The silverpoint stylus was once one of the primary drawing tools of a Renaissance artist. Not only used by great masters like Leonardo throughout his life, it was the primary drawing tool used by apprentices in artists workshops. Our earliest written source which provides us with an account of the use of silverpoint for learning to draw as an apprentice is in Cennino Cennini’s Il Libro dell’ Arte. Here Cennini outlined that a fine silver style should be used by an apprentice to draw on a wooden panel prepared with a ground of bone white and begin to learn the manner of their master by copying simple designs. Silverpoint is a good drawing medium for learning to draw in the approach of the Renaissance Masters because their approach relied on the dynamic linear range afforded by the stylus and its capacity to leave fine, delicate strokes. Silverpoint drawings can be built up in subtle yet directly and cursively drawn lines which enable the artist to alter the form of the image in subsequent layers using more pressure to create bolder, darker strokes. This approach enables drawing to be a process of illuminating a subject through the act of drawing itself, in which it can be carried out like an enquiry without hesitation – where mistakes do not matter – and there is no need to erase.
Each stylus is made with individual care and attention alongside the deeply felt belief in reviving a connection to the great heritage of the Renaissance and in the importance of historical authenticity. The handmade character of the range makes every stylus unique and makes each one feel as though it came from the past. The stylus is designed and intended for drawing freely, spontaneously, and in the spirit of the Renaissance. While each stylus is made from the same amount of silver bullion, the exact length of each stylus can vary slightly because they are all forged, shaped, pointed and polished by hand.
In the Renaissance a silverpoint stylus would have been made from silver alloyed with other metals to increase its hardness because pure silver is too soft to be forged into a point for drawing. Technical examination and analysis of samples of silverpoint taken from extant Renaissance drawings shows that silverpoint styli were alloyed with metals such as copper, tin, mercury and zinc. One famous silverpoint Madonna study by Raphael in the British Museum shows that the silverpoint used by Raphael was silver-based and alloyed with copper and mercury. Our Silverpoint range is forged from Sterling Silver Bullion which is 92.5% pure silver and is alloyed with other metals like copper, just as a silverpoint stylus in the Renaissance would have been. Once forged, pointed, and polished, our styli are then hallmarked by hand at The Goldsmiths’ Company Assay Office in London where hallmarking began in 1300. We have our silverpoint styli marked in accordance with the legalities of selling products made of precious metals and to guarantee you of the metallurgic quality of your stylus.

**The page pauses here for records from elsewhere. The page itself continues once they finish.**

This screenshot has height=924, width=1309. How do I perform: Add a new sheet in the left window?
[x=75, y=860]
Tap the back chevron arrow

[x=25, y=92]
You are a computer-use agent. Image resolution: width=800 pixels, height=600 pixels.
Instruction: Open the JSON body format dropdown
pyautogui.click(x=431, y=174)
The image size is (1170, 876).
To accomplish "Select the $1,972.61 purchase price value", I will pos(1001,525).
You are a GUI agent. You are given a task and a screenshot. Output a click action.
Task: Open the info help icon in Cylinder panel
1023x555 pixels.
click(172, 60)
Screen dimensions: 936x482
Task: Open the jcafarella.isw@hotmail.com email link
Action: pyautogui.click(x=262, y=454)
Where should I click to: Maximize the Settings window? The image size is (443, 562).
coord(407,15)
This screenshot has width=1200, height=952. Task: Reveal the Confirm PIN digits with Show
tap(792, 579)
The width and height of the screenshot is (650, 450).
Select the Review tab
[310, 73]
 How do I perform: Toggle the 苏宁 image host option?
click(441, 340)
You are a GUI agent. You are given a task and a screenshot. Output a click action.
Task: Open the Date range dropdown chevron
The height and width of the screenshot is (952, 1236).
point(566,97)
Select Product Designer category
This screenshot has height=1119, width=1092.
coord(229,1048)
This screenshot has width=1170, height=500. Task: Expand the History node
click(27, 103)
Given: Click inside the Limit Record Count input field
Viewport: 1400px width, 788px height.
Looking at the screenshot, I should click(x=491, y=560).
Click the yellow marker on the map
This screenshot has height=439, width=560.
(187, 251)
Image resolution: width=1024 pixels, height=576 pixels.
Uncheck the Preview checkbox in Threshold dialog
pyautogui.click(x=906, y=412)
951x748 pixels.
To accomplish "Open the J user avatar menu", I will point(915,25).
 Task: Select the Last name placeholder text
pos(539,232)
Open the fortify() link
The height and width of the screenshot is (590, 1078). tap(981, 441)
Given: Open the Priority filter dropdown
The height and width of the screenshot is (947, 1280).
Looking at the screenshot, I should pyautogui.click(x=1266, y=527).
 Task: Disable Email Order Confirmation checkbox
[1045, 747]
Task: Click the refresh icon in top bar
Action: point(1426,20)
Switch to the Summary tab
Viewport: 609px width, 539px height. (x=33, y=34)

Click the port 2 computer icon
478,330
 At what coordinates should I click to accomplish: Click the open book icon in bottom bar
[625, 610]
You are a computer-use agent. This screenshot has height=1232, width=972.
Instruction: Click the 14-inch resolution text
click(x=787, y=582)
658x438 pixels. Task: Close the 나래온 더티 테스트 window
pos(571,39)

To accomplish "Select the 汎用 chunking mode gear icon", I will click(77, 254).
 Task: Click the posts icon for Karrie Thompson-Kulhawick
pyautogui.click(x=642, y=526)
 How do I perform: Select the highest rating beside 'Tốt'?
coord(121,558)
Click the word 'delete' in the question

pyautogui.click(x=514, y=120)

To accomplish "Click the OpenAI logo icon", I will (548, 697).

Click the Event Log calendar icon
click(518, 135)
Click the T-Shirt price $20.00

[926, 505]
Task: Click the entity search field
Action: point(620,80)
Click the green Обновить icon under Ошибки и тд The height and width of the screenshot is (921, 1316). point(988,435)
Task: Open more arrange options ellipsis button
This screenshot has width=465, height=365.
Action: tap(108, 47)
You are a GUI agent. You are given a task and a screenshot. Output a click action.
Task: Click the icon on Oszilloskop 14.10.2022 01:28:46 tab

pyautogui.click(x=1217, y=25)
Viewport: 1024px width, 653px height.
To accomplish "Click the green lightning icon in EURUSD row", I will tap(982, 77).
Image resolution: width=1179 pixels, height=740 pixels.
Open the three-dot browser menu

Drawing with Silverpoint requires a pigmented ground in order for your stylus to leave a line. Particles of silver get deposited in the ground as you draw your stylus over it. The ground used to prepare paper for drawing in the Renaissance consisted predominantly of bone white pigment often mixed with lead white pigment. These pigments were then bound in an animal hide glue. This white ground was frequently tinted with other pigments such as indigo, terre verte, ochre, as well as other organic, mineral and metallic pigments from the earth. A traditional ground for silverpoint prepared in a manner which would be familiar to an artist of the Renaissance offers a smooth surface which facilitates the fluid and gliding movement of the stylus. Deposits of silver are fixed into the ground and are very enduring but can be disturbed by very hard rubbing as fingertips often transfer oil and moisture to the ground. The historical ground enables the drawing to be built up in the manner of a Renaissance artists’ approach and when various degrees of pressure are applied with the stylus, an infinite variety of linear qualities of depth, darkness and subtlety are achievable.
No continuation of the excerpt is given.